Keeping every word the same, return the listing from its first line until the line holding "Given: Open the RX SPECTRAL EDITOR tab" has been returned as well.

[[ Records open ]]

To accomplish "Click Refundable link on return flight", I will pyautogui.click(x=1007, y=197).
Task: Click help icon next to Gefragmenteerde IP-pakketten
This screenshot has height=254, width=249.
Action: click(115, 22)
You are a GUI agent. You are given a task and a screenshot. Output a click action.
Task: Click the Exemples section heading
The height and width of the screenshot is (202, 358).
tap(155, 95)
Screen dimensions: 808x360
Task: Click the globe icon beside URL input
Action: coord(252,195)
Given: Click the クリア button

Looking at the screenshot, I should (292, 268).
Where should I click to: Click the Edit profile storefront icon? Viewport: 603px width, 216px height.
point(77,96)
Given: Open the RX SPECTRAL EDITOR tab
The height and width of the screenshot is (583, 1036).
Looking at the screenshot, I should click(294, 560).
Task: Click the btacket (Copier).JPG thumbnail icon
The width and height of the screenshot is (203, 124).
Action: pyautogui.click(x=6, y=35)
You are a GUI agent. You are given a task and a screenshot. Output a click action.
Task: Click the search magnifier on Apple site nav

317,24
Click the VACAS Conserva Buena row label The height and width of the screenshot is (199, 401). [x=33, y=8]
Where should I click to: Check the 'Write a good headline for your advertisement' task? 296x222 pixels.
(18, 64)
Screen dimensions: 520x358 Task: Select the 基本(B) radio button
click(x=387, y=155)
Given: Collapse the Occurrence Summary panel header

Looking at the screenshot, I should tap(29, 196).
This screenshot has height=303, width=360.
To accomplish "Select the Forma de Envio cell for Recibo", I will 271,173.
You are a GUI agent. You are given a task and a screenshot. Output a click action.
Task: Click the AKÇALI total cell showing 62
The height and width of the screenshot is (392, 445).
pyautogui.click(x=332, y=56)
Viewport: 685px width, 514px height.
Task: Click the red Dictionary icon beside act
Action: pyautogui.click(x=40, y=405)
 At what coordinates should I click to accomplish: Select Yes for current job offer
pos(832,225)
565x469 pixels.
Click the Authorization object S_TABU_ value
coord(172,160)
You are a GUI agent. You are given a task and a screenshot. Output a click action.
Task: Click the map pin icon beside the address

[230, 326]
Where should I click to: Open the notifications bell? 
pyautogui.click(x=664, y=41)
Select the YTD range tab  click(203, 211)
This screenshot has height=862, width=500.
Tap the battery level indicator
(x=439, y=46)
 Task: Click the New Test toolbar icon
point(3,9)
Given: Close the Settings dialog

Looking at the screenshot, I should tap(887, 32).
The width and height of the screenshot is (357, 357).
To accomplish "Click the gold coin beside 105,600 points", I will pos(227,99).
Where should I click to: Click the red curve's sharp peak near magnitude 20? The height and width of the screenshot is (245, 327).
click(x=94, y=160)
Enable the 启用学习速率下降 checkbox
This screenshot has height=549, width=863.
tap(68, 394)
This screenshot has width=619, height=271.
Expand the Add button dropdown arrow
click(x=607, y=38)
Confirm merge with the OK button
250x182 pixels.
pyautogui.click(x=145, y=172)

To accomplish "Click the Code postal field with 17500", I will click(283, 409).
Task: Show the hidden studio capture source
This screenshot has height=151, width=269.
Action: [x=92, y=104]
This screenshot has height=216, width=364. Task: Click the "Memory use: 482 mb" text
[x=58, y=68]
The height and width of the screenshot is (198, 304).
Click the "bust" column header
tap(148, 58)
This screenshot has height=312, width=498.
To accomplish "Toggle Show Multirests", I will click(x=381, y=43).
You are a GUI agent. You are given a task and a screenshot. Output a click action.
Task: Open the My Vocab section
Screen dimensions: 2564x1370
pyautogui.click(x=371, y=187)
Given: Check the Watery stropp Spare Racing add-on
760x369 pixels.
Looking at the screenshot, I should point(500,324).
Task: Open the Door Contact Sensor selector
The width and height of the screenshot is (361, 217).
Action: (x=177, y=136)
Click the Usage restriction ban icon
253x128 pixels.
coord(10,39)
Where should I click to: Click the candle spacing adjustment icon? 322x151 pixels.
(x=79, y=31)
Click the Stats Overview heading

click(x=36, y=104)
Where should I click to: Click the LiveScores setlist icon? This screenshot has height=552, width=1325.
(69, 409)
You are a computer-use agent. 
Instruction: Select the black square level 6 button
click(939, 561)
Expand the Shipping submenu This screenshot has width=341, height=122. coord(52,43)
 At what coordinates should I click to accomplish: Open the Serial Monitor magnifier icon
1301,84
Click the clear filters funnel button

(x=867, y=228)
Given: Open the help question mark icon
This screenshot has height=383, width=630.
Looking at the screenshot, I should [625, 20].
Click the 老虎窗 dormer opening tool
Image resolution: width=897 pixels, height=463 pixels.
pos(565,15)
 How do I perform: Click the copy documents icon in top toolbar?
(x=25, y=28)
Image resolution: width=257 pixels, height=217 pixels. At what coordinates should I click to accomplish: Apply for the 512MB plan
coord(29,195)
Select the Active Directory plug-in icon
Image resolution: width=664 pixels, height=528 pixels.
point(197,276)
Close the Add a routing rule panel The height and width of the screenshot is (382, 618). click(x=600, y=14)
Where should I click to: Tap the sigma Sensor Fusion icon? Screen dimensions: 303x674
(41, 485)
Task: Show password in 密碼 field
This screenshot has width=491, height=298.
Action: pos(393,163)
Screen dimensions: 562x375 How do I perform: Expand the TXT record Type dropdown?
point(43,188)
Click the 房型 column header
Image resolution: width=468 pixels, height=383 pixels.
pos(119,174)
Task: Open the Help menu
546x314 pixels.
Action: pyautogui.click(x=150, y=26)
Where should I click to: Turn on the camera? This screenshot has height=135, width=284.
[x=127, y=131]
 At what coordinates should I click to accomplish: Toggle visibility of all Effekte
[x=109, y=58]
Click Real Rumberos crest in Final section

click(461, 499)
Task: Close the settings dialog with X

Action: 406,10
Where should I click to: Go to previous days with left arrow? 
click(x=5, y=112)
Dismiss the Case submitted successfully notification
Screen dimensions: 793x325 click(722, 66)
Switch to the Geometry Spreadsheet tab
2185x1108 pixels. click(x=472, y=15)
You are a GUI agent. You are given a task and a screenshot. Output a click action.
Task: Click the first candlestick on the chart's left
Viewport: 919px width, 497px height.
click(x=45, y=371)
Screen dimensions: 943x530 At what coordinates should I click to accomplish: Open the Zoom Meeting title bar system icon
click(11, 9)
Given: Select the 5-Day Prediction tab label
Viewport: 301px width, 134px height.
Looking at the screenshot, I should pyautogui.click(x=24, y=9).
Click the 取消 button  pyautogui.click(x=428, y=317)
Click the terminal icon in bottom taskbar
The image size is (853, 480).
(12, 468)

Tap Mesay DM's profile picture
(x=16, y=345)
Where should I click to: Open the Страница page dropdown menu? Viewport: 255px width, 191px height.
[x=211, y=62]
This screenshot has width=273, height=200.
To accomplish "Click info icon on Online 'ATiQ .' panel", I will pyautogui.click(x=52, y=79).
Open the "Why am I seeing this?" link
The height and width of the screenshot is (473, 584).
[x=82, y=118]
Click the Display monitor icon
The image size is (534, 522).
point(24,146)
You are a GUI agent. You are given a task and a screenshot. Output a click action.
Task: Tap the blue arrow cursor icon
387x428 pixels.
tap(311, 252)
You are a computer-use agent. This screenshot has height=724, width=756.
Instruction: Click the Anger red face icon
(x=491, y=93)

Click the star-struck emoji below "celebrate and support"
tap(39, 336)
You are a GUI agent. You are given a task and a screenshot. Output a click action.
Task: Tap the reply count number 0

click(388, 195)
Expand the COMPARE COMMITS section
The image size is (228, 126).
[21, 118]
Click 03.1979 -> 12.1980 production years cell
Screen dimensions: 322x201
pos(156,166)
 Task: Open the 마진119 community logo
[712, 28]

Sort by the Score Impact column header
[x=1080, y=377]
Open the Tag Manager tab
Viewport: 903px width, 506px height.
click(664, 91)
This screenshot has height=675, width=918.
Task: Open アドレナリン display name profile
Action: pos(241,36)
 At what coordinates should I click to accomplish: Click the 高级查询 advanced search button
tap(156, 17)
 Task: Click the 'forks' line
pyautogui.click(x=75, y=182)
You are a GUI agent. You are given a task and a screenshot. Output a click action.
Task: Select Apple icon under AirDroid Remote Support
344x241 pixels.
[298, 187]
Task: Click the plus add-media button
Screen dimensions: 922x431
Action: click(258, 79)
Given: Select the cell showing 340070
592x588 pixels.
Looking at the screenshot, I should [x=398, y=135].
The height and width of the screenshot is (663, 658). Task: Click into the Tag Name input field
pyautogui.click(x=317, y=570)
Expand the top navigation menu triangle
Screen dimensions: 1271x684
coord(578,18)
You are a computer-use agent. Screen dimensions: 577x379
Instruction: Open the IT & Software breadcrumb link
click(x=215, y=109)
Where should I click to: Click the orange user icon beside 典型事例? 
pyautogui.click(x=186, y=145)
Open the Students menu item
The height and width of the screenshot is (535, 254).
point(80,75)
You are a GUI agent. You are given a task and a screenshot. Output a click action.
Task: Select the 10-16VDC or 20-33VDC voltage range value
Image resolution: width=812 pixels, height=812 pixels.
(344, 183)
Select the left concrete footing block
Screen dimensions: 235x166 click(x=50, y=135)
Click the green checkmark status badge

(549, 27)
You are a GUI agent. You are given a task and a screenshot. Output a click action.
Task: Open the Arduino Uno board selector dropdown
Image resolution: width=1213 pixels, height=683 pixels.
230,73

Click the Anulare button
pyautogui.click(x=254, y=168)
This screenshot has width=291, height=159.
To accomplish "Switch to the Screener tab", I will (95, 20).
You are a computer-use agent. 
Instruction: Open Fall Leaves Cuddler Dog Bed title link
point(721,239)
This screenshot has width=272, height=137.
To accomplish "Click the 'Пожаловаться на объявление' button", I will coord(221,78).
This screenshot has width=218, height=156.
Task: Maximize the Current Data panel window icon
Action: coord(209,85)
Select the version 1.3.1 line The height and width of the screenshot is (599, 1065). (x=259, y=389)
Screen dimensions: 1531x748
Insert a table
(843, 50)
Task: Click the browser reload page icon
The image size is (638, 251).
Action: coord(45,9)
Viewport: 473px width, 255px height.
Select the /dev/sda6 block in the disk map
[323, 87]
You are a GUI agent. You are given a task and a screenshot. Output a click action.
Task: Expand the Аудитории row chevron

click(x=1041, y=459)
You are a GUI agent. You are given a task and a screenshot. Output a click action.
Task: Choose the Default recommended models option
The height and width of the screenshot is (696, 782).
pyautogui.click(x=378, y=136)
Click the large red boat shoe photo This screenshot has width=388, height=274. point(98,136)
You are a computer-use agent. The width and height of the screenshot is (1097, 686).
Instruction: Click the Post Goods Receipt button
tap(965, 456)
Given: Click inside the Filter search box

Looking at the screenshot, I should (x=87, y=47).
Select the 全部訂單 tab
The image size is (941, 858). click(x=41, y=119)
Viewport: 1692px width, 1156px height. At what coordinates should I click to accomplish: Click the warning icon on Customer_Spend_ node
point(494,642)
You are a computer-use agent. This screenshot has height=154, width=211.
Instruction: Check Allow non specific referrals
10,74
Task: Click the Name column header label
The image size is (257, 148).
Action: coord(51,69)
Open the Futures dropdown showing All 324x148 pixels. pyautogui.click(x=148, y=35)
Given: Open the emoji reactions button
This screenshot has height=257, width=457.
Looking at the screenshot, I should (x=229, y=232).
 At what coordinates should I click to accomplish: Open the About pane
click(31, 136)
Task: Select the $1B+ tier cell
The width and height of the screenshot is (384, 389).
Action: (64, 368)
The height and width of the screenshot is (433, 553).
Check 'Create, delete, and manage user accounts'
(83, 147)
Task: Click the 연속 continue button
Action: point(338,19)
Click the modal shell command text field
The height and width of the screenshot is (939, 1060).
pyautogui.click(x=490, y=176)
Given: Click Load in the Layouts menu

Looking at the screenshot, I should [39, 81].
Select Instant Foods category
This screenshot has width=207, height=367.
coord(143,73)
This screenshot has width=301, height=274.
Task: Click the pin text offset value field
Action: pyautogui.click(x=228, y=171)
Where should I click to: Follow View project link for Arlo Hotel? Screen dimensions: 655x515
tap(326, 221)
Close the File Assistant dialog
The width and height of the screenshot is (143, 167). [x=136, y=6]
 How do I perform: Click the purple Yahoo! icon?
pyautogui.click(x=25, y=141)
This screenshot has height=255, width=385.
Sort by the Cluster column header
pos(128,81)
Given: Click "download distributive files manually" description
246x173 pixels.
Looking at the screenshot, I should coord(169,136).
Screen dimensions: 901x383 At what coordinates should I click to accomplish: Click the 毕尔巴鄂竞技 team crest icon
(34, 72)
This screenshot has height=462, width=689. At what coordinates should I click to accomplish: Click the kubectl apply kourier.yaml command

[[ Records closed ]]

Task response
To accomplish "Click Refundable link on return flight", I will pyautogui.click(x=1007, y=197).
Task: Click help icon next to Gefragmenteerde IP-pakketten
This screenshot has height=254, width=249.
Action: click(115, 22)
You are a GUI agent. You are given a task and a screenshot. Output a click action.
Task: Click the Exemples section heading
The height and width of the screenshot is (202, 358).
tap(155, 95)
Screen dimensions: 808x360
Task: Click the globe icon beside URL input
Action: coord(252,195)
Given: Click the クリア button

Looking at the screenshot, I should (292, 268).
Where should I click to: Click the Edit profile storefront icon? Viewport: 603px width, 216px height.
point(77,96)
Given: Open the RX SPECTRAL EDITOR tab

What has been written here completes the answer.